## [Exercise instructions]
Return each line of the data below that contains the string "cell".

[Listed entries — start]

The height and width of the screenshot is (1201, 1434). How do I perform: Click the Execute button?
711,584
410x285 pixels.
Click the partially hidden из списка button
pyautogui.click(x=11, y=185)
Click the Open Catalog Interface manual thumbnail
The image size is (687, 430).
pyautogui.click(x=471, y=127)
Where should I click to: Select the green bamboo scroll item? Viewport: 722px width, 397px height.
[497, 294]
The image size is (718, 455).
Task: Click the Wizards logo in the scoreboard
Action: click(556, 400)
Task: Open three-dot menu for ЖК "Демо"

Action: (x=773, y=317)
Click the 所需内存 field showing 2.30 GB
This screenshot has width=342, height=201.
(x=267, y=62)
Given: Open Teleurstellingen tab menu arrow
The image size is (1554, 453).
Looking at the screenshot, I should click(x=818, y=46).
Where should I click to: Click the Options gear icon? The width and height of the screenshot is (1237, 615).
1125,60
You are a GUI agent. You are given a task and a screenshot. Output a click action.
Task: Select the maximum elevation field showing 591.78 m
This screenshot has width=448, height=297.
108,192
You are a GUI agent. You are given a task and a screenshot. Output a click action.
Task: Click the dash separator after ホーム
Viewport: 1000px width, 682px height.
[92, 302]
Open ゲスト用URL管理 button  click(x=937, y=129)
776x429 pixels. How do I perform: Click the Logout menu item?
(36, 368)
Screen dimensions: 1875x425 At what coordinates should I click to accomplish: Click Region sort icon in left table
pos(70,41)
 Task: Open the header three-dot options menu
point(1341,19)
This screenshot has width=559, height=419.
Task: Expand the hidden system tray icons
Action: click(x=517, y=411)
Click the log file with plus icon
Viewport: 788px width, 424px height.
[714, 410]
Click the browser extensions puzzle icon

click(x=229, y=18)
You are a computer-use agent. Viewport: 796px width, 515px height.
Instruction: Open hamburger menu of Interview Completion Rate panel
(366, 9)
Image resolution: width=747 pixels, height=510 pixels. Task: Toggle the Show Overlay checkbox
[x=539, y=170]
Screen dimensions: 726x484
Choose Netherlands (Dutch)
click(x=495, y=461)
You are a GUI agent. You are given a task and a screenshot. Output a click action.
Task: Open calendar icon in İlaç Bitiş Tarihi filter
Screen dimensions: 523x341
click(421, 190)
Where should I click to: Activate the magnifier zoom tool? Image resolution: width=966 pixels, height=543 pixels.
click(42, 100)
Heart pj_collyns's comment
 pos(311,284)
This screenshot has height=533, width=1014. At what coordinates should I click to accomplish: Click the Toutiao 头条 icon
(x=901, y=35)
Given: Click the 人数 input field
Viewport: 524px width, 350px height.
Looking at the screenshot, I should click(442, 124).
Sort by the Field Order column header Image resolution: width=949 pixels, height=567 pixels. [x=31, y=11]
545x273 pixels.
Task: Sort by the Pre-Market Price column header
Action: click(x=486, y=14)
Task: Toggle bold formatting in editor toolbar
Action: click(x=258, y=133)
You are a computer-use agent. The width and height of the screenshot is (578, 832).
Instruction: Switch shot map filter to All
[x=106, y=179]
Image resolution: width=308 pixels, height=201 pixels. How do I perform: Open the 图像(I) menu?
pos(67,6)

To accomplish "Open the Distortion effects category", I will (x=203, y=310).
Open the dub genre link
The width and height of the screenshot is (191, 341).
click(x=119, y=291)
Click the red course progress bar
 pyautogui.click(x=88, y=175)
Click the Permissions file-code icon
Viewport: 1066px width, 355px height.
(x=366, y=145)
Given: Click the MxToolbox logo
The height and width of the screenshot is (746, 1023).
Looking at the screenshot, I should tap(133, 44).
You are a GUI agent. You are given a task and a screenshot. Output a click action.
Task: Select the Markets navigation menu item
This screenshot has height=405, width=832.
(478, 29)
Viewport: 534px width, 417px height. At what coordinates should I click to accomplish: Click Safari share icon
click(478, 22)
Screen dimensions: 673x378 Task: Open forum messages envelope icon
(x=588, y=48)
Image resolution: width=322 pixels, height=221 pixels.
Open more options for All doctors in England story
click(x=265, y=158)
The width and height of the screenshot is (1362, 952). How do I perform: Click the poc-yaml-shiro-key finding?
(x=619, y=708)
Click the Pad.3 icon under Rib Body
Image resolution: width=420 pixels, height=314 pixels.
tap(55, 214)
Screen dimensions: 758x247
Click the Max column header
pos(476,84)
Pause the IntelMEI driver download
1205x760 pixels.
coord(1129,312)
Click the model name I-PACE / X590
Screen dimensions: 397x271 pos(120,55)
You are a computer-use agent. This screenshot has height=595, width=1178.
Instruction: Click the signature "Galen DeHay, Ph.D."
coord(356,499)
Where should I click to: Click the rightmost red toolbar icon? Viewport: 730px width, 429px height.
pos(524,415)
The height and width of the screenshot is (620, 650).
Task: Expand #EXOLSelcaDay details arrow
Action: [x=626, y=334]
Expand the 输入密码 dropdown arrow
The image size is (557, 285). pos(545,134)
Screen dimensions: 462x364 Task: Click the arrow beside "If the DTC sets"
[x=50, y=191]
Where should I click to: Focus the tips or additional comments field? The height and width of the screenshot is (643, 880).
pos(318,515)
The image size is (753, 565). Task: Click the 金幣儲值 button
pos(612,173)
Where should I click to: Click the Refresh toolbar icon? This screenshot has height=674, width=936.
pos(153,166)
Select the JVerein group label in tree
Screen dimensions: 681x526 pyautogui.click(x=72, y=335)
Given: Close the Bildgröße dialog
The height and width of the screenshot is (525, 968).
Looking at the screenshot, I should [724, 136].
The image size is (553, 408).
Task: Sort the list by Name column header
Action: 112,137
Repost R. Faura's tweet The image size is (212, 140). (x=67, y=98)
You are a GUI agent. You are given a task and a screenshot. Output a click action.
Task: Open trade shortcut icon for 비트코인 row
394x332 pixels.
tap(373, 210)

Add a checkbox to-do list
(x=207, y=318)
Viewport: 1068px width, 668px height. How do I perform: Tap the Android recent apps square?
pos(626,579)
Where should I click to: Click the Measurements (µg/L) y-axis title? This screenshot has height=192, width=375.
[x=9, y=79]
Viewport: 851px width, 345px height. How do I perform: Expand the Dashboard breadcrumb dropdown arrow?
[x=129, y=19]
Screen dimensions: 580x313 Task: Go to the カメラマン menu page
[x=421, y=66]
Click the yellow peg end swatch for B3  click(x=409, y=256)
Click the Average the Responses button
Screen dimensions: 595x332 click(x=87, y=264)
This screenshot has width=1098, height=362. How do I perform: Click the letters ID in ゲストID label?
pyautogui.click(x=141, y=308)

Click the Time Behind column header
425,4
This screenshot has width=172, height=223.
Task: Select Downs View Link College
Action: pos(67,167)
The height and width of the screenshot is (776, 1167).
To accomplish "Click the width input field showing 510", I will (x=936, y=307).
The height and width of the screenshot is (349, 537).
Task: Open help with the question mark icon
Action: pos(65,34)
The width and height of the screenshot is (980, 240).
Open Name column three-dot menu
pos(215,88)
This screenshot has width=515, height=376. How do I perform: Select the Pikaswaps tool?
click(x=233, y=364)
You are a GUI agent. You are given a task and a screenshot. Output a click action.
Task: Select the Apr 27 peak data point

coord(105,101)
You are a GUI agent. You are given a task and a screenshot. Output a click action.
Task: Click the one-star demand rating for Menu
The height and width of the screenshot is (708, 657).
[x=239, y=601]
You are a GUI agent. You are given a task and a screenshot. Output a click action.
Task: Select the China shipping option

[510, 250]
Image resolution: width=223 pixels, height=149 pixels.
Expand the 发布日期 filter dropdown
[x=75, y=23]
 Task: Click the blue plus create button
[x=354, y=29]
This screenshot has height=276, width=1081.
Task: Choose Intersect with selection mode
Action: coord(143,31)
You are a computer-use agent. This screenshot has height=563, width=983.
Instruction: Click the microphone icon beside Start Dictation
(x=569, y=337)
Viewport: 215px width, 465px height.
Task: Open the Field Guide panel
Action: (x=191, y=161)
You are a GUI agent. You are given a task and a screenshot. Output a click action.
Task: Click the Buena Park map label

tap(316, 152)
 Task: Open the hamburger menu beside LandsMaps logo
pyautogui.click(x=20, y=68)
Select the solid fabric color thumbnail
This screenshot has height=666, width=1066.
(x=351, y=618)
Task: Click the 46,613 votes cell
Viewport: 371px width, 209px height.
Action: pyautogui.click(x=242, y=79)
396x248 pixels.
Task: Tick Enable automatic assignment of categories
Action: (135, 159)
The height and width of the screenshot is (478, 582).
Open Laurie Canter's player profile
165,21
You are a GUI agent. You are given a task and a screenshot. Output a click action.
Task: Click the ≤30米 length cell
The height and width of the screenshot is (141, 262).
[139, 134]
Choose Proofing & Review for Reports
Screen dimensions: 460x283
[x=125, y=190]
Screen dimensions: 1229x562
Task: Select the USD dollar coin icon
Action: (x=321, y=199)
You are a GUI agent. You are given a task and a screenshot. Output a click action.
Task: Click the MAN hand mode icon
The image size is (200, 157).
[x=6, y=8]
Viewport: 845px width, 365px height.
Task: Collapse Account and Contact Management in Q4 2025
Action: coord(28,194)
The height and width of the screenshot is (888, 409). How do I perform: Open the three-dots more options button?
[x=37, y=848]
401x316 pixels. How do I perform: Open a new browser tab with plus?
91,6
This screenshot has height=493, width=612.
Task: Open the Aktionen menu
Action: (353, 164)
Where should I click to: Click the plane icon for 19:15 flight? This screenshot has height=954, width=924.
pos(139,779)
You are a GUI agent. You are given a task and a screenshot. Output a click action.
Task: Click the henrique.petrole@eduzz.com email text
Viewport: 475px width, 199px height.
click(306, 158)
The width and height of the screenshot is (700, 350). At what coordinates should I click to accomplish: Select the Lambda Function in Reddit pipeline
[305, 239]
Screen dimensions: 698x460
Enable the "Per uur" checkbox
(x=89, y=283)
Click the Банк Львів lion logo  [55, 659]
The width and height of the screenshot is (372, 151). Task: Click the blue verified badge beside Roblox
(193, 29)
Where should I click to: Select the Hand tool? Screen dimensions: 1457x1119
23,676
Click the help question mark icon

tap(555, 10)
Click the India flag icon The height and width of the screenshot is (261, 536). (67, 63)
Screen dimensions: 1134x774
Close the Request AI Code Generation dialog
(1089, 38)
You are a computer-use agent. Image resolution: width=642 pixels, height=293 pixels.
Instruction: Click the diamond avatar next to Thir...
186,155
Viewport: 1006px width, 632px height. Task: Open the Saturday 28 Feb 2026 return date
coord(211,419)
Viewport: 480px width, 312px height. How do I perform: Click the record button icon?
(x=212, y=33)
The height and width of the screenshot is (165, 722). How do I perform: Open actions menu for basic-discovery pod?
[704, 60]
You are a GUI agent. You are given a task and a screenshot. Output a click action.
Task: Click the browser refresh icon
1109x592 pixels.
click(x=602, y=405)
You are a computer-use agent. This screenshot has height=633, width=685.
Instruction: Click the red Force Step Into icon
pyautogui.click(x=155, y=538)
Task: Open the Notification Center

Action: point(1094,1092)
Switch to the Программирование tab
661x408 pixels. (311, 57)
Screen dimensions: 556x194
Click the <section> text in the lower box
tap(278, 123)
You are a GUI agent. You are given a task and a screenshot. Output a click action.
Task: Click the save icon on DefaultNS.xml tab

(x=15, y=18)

[Listed entries — finish]

## [Exercise answer]
Task: Click the 46,613 votes cell
Task: Click the ≤30米 length cell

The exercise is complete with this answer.